Start Experiments

This page describes how the FL group (federation) leader can start an FL experiment via the web application.

  1. Log in to the web application by following the instructions.

  2. You will be directed to a dashboard page after signing in. The dashboard lists your Federations and your Sites. Specifically, federation refers to the FL group that you created, namely, you are the group leader who can start FL experiments and access the experiment results. Site refers to the FL group of which you are a member. The federation leader is also a site of his own federation by default.

  3. Click Create New Experiment button next to the federation for which you want to start the FL experiment. This will lead you to the Federation Configuration page.

  4. Client Endpoints at the top of the page shows the status of client (site) funcX endpoints. Click the status icon to see the details of the endpoint status. Only clients (sites) with active endpoints will join the FL experiment. You can contact the client via email by clicking the email icon if the client endpoint is not active.

  5. For Federation Algorithm, we support the following federated learning algorithms. Choose one algorithm that you want to use.

  1. For Experiment Name, please provide a name of your choice for this FL experiment.

  2. For Server Training Epochs, enter the number of global aggregations for the FL experiment.

  3. For Client Training Epochs, enter the number of local training epochs for each client (site) before sending the local model back to the server.

  4. For Server Validation Set for Benchmarking, select None if you are doing your own experiments. Select MNIST only if your FL group is using the provided MNIST dataloader for testing purposes, and this will enable the orchestration server to download the MNIST test dataset and perform server test.

  5. Privacy Budget, Clip Value and Clip Norm are used for preserving privacy, enter 0 to disable this.

  6. Upload the training model architecture by either selecting a Template Model, uploading a Custom Model, or choosing a custom model by Uploading from Github. When you choose upload from Github, a modal will pop up, first click Authorize with Github to link your Github account, then you can choose or search for the repository, select the branch and file to upload. If you want to use a custom model, you need to provide a .py script which contains a function called get_model(). You can find a template model definition file here. Basically, you need to first define your PyTorch model by inheriting torch.nn.Module, and then define the get_model function to return the defined model class.

  7. For Client Optimizer, choose either SGD or Adam, and specify the local learning rate of each client in Client Learning Rate. For different client local training rounds, you can choose to decay the client learning rate by entering a value between 0 and 1 in Client Learning Rate Decay.
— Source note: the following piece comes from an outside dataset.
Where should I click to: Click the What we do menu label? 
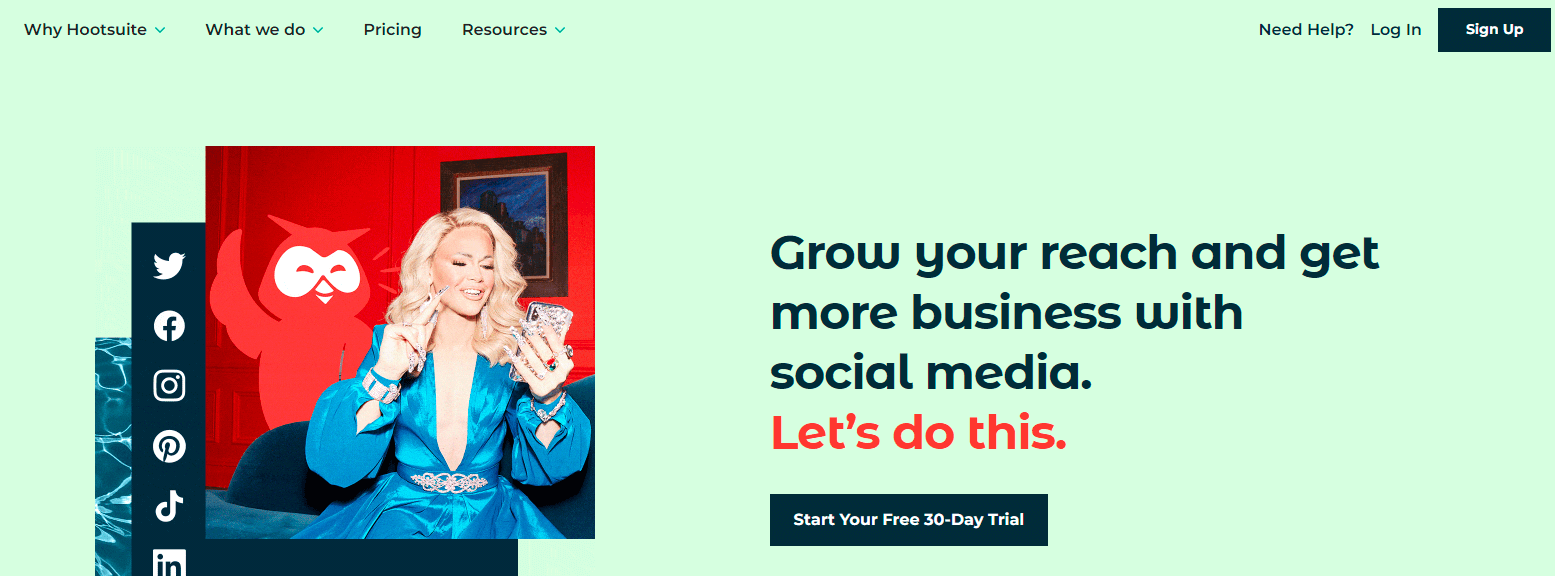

  8. For Client Weights, Proportional to Sample Size means applying different weights to different client local models during the global aggregation by calculating the weights proportional to the client sample size, and Equal for All Clients means applying the same weights to all client local models.

  9. After carefully choosing all configurations and hyperparameters for the FL experiment, you can start the experiment by clicking Start. Then the web application will launch an orchestration server for you which trains a federated learning model by collaborating with all active client endpoints.